Provided records
┄┄┄┄┄┄┄┄┄┄┄┄┄┄┄┄┄┄┄┄

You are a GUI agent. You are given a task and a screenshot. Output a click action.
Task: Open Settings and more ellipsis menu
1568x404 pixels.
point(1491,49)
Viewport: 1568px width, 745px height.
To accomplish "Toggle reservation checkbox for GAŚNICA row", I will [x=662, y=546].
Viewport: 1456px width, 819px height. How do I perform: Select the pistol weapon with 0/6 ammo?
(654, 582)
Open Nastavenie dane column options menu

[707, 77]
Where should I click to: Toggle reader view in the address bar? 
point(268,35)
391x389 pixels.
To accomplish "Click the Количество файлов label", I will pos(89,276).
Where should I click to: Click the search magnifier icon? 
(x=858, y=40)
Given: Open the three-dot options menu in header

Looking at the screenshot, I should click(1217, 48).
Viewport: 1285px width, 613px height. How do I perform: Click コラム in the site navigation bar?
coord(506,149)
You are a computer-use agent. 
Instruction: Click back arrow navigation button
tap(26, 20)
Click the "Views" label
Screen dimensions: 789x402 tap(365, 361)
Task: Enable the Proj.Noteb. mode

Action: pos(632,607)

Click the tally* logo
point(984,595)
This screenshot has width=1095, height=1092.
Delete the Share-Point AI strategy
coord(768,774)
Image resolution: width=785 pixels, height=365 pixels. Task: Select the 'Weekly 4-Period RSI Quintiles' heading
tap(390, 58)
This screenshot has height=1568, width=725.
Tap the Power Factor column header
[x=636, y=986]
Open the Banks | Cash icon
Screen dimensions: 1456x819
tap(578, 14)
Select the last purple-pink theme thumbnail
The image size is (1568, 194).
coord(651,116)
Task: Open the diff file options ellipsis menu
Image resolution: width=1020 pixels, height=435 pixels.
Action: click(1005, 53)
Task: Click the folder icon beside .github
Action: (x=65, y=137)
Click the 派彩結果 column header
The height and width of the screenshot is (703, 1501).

┄┄┄┄┄┄┄┄┄┄┄┄┄┄┄┄┄┄┄┄

The request
Starting at the entry line containing "Select the last purple-pink theme thumbnail" and ending with the final line of the entries, arrange each line as a row of a Markdown table. Use the columns "Row" for a running number and "Entry line" for the line itself, and leave out any blank lines.

Worked solution
| Row | Entry line |
|---|---|
| 1 | Select the last purple-pink theme thumbnail |
| 2 | The image size is (1568, 194). |
| 3 | coord(651,116) |
| 4 | Task: Open the diff file options ellipsis menu |
| 5 | Image resolution: width=1020 pixels, height=435 pixels. |
| 6 | Action: click(1005, 53) |
| 7 | Task: Click the folder icon beside .github |
| 8 | Action: (x=65, y=137) |
| 9 | Click the 派彩結果 column header |
| 10 | The height and width of the screenshot is (703, 1501). |